- GIVEN TASK -
Please rewrite the material from the line containing "Screen dimensions: 640x711" up to and including the line containing "click(55, 307)" as a JSON list of strings, one string per line, omitting any blank lines.

- EXERCISE DATA -
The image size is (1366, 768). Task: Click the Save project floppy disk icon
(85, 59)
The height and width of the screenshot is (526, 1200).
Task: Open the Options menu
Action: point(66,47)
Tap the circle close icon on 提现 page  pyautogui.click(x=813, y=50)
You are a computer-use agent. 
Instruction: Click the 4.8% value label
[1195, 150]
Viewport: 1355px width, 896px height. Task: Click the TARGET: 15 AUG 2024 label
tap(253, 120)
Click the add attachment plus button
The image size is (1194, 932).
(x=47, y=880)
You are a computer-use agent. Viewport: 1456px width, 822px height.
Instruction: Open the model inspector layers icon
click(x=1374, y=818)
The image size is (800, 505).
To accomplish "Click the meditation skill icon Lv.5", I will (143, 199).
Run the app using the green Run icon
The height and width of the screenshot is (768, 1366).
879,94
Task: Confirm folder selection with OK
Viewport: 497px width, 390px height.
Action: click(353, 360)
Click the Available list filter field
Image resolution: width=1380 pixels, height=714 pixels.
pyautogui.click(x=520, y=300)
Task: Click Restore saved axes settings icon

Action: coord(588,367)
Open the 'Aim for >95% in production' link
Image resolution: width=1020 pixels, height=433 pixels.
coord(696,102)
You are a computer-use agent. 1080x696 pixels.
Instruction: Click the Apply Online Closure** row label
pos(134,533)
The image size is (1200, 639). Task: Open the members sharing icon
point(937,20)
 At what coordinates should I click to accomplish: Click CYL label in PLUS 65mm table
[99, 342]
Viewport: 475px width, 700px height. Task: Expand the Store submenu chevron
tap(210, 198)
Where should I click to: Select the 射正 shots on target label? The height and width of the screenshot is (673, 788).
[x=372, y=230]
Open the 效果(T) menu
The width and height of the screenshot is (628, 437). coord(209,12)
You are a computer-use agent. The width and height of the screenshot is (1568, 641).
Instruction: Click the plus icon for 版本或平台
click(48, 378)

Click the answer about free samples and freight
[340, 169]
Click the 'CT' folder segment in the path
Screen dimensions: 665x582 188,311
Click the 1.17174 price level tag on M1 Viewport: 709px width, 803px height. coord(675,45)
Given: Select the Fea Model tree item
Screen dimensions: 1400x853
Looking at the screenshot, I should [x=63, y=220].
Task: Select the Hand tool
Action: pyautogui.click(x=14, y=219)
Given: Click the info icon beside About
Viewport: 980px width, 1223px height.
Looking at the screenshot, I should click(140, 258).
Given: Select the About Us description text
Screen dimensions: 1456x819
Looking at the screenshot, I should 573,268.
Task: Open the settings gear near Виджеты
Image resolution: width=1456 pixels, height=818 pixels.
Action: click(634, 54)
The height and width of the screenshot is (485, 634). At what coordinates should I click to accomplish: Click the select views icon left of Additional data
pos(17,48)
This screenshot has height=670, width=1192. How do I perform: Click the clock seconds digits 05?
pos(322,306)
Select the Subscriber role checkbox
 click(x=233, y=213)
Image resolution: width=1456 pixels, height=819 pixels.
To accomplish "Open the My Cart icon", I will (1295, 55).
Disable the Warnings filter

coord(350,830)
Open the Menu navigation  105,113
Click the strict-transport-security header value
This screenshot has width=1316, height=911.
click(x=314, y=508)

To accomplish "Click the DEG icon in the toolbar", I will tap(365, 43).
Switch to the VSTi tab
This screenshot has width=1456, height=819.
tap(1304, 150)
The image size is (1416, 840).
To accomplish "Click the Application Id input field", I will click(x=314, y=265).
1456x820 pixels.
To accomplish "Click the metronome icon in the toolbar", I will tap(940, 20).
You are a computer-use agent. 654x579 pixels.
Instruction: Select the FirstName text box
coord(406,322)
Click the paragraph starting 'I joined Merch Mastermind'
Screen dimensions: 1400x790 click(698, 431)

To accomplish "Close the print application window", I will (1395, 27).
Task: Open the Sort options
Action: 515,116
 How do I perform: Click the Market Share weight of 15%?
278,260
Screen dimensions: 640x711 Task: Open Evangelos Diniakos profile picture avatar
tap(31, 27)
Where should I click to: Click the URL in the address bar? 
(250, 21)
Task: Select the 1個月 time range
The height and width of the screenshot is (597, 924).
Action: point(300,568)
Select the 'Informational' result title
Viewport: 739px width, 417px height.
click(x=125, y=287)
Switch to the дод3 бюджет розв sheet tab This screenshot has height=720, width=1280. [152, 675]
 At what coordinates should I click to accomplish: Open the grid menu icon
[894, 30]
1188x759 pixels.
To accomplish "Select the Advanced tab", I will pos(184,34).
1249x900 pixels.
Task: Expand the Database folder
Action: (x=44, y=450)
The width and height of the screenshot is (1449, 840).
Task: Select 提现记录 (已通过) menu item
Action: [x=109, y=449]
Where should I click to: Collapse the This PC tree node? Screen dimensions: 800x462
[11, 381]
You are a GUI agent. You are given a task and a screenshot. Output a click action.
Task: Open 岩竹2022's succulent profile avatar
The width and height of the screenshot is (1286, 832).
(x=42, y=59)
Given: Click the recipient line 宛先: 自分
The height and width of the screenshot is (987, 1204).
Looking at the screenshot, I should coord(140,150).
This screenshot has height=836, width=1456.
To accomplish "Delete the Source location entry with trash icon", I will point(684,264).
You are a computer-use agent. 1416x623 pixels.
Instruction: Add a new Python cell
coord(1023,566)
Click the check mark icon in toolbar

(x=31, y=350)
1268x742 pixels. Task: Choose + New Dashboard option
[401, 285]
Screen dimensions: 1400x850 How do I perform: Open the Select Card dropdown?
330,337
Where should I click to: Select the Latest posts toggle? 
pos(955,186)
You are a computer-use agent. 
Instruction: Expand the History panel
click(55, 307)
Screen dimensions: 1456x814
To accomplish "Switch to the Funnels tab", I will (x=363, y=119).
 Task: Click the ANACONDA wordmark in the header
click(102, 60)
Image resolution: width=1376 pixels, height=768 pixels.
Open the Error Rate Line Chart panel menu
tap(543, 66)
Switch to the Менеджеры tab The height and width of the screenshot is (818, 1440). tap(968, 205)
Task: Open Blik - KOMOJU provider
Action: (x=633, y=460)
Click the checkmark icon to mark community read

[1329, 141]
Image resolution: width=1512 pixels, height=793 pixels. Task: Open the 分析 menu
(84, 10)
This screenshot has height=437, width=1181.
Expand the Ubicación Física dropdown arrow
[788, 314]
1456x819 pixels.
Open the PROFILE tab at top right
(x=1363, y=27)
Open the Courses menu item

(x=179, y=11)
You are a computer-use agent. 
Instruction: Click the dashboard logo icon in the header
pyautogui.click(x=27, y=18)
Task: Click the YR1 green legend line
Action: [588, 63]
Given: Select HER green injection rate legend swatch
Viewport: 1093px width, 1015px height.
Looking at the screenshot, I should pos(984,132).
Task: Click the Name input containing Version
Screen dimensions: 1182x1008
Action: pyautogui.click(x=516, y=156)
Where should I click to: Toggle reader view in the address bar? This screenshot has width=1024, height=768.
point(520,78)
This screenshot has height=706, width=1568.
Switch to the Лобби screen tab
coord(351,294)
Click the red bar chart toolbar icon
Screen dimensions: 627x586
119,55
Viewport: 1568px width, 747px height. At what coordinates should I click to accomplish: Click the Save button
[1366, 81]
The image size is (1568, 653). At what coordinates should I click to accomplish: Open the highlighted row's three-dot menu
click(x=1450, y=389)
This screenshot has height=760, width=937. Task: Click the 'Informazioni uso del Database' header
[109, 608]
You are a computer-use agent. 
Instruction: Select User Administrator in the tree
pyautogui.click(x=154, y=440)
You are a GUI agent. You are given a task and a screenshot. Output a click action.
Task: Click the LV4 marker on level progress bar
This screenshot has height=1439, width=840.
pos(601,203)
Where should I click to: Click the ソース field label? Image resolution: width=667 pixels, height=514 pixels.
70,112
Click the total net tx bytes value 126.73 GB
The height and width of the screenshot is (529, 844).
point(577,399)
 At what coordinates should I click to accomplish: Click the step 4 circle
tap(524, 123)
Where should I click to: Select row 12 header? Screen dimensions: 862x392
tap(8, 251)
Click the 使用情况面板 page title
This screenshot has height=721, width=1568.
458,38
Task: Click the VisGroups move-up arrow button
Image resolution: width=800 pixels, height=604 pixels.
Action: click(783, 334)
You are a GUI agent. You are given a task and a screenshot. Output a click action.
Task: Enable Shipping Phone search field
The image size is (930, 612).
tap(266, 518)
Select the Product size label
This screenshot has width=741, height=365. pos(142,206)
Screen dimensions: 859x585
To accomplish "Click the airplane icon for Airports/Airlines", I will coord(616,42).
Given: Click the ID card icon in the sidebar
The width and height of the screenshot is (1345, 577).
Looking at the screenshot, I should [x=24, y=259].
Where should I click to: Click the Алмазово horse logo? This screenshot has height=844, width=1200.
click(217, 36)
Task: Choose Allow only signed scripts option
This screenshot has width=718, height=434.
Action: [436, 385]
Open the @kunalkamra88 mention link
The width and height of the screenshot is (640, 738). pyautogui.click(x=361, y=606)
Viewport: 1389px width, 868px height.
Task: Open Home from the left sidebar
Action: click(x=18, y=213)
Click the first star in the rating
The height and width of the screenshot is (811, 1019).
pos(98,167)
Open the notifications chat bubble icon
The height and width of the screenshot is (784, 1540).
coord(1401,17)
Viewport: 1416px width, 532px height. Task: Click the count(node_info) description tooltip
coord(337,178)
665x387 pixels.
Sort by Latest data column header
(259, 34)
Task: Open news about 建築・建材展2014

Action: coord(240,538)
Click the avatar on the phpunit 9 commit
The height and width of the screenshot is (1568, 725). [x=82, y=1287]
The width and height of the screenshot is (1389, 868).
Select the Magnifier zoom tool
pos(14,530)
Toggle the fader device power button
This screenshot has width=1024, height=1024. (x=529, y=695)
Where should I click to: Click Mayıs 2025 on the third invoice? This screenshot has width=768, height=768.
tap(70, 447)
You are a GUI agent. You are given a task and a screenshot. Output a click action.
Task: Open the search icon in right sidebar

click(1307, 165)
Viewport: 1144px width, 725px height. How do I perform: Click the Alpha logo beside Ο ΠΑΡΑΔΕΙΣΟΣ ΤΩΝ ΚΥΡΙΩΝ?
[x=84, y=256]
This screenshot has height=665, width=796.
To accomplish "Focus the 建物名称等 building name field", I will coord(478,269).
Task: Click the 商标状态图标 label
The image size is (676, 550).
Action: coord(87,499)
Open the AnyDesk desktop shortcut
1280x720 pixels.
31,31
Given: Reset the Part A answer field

- THE OUTPUT -
[
  "Screen dimensions: 640x711 Task: Open Evangelos Diniakos profile picture avatar",
  "tap(31, 27)",
  "Where should I click to: Click the URL in the address bar? ",
  "(250, 21)",
  "Task: Select the 1個月 time range",
  "The height and width of the screenshot is (597, 924).",
  "Action: point(300,568)",
  "Select the 'Informational' result title",
  "Viewport: 739px width, 417px height.",
  "click(x=125, y=287)",
  "Switch to the дод3 бюджет розв sheet tab This screenshot has height=720, width=1280. [152, 675]",
  " At what coordinates should I click to accomplish: Open the grid menu icon",
  "[894, 30]",
  "1188x759 pixels.",
  "To accomplish \"Select the Advanced tab\", I will pos(184,34).",
  "1249x900 pixels.",
  "Task: Expand the Database folder",
  "Action: (x=44, y=450)",
  "The width and height of the screenshot is (1449, 840).",
  "Task: Select 提现记录 (已通过) menu item",
  "Action: [x=109, y=449]",
  "Where should I click to: Collapse the This PC tree node? Screen dimensions: 800x462",
  "[11, 381]",
  "You are a GUI agent. You are given a task and a screenshot. Output a click action.",
  "Task: Open 岩竹2022's succulent profile avatar",
  "The width and height of the screenshot is (1286, 832).",
  "(x=42, y=59)",
  "Given: Click the recipient line 宛先: 自分",
  "The height and width of the screenshot is (987, 1204).",
  "Looking at the screenshot, I should coord(140,150).",
  "This screenshot has height=836, width=1456.",
  "To accomplish \"Delete the Source location entry with trash icon\", I will point(684,264).",
  "You are a computer-use agent. 1416x623 pixels.",
  "Instruction: Add a new Python cell",
  "coord(1023,566)",
  "Click the check mark icon in toolbar",
  "(x=31, y=350)",
  "1268x742 pixels. Task: Choose + New Dashboard option",
  "[401, 285]",
  "Screen dimensions: 1400x850 How do I perform: Open the Select Card dropdown?",
  "330,337",
  "Where should I click to: Select the Latest posts toggle? ",
  "pos(955,186)",
  "You are a computer-use agent. ",
  "Instruction: Expand the History panel",
  "click(55, 307)"
]